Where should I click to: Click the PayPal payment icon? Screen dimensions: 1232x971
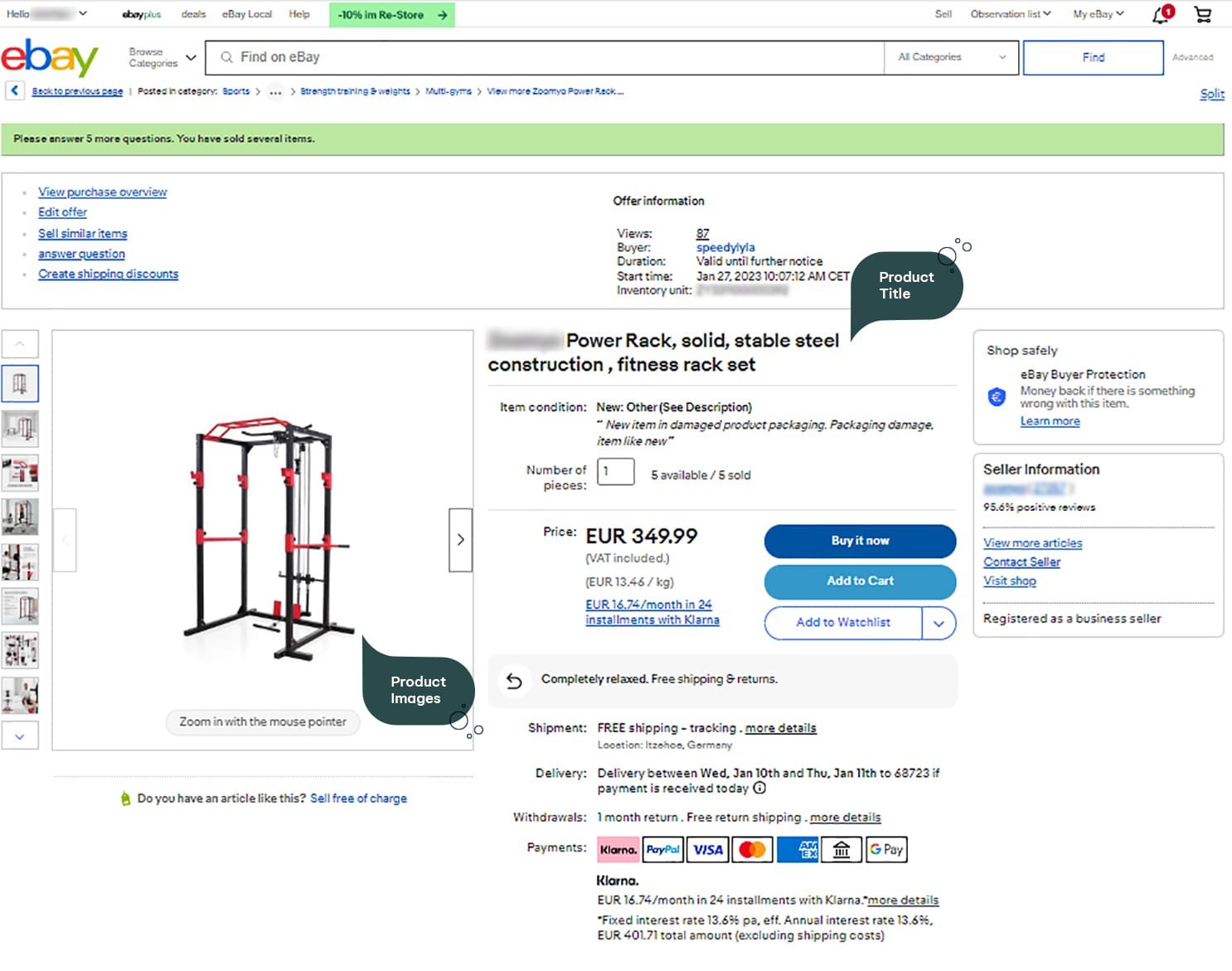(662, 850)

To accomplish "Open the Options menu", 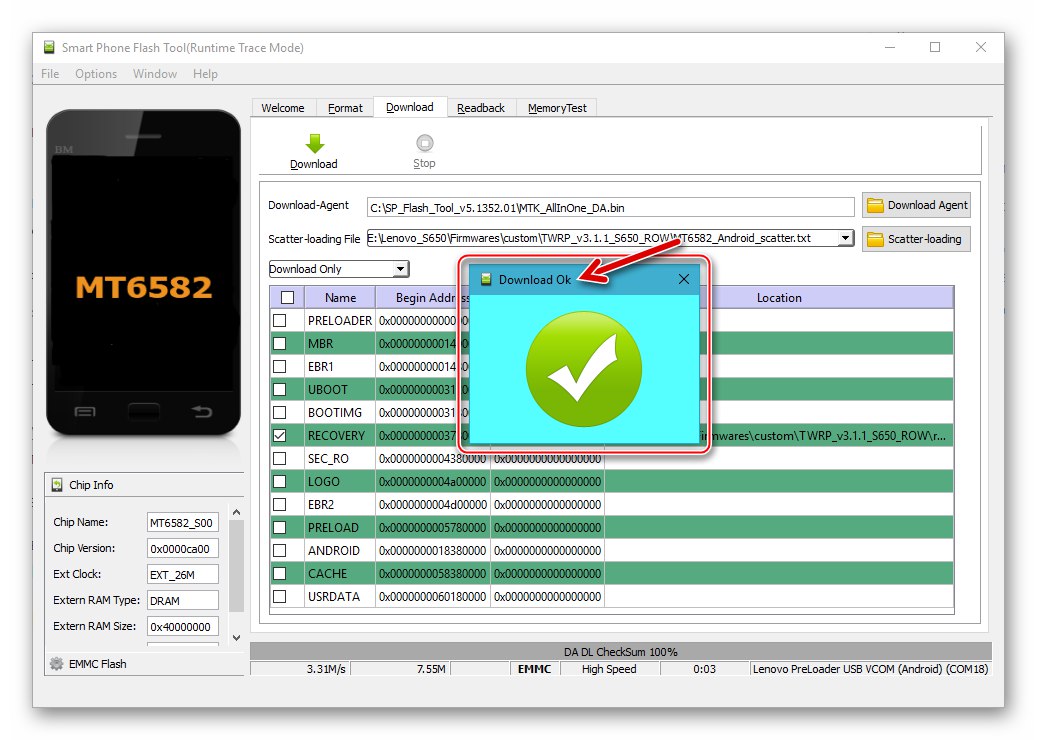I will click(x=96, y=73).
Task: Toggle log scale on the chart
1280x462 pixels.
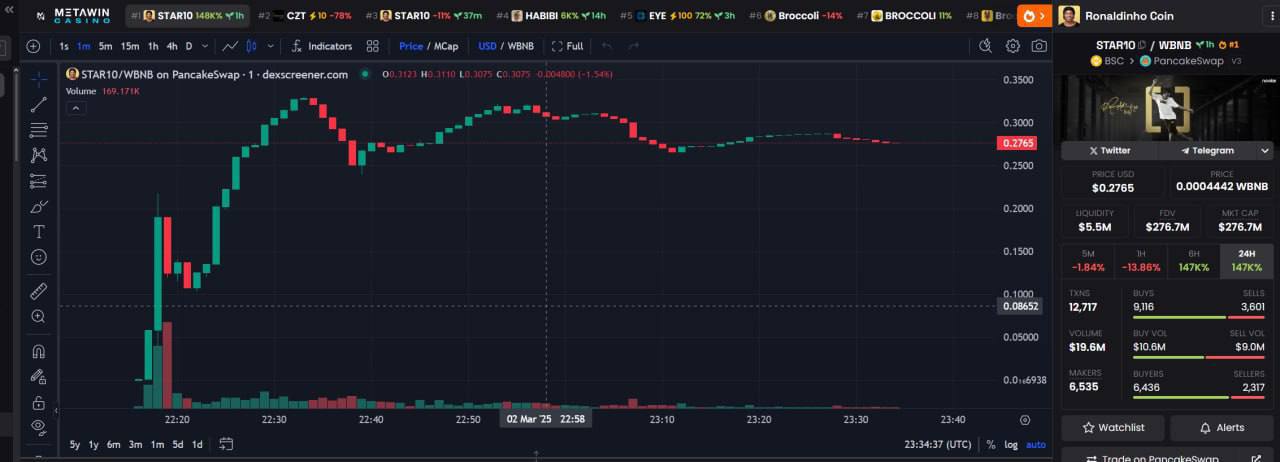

++++++++++

### What needs to be done
Once the line containing "Task: Toggle log scale on the chart" is found, write out exactly that line and each line after it through the end of the entries, omitting pictures.

### Task output
Task: Toggle log scale on the chart
1280x462 pixels.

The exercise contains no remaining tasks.